## Actions to take
[1] According to the article on experimental photography, in which book did Luce Lebart publish the moldy pictures?
[2] Write out the portion of the article on experimental photography starting with "As director of" and going on through "Mold Is Beautiful.".

Text under study: Begin

Sarah Schoenfeld exposes her film to crystal meth. Phillip Stearns shocks his film with 15,000 electrical volts. Brigette Bloom uses pee to make film soup. Luce Lebart shows us what happens when mold grows on photographic plates. Throughout the years, we’ve featured countless artists reinventing the rules of what photography can be. Here are just a few of them.
As director of the collections of the French Society of Photography, art historian Luce Lebart spends most of her time making sure the objects in her charge are preserved for generations to come. It was to her astonishment, then, that she discovered within the archives a long-forgotten box of plates that after having been exposed to flood waters, had become the breeding ground for all species of fungi. Instead of discarding the mysterious collection, she found beauty in the “destroyed” pictures, which she later published in the book Mold Is Beautiful.
For Cosmos, the photographer Marcus DeSieno collects various strains of bacteria and breeds them on the surface of positive film slides depicting scenes from outer space. In scanning the film after it has been partially eaten away by the bacterial colonies, he unites the microscopic organisms with the infinite galaxies, condensing all of existence within a single frame.
We know what most drugs look like—at least in material form that is. But what does their matter, their breakdown, their essence look like? German photographer Sarah Schoenfeld pursued this challenging question in All You Can Feel, a series of images of various drugs that she placed onto exposed negative film and then enlarged.
For Float On, the photographer Brigette Bloom soaks her film in urine, creating ethereal bubbles over a desert landscape in Hawaii. Before shooting, she will steep her film canister in a cup of her own pee, allowing the fluid to break down portions of the emulsion. After rinsing the canister and allowing it to dry outside for a week, she loads it into her camera and shoots. Bloom explains that each roll varies based on the time of day when the urine is collected and what she ate that particular day.
The Brooklyn-based artist Phillip Stearns fundamentally alters the structure of color film by administering as many as 15,000 electrical volts to its surface, producing a resultant print set ablaze with woven Lichtenberg figures. Often, he introduces elements found around his house, carefully applying bleach, window cleaner, salt, alcohol or baking soda prior to the electric process, causing the emulsion to break down in ever more mysterious ways.

Text under study: End
Input data: Begin

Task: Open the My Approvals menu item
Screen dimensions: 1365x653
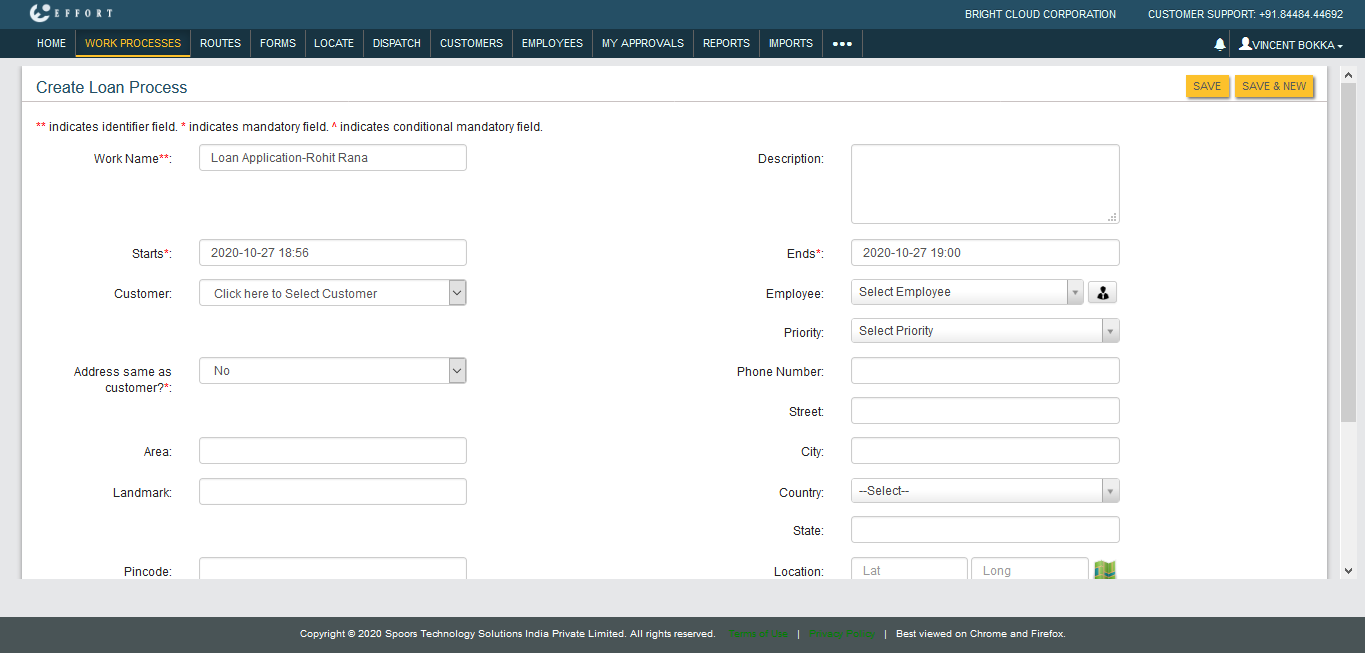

Input data: End

## Written responses
[1] She published them in the book Mold Is Beautiful.

[2]
As director of the collections of the French Society of Photography, art historian Luce Lebart spends most of her time making sure the objects in her charge are preserved for generations to come. It was to her astonishment, then, that she discovered within the archives a long-forgotten box of plates that after having been exposed to flood waters, had become the breeding ground for all species of fungi. Instead of discarding the mysterious collection, she found beauty in the “destroyed” pictures, which she later published in the book Mold Is Beautiful.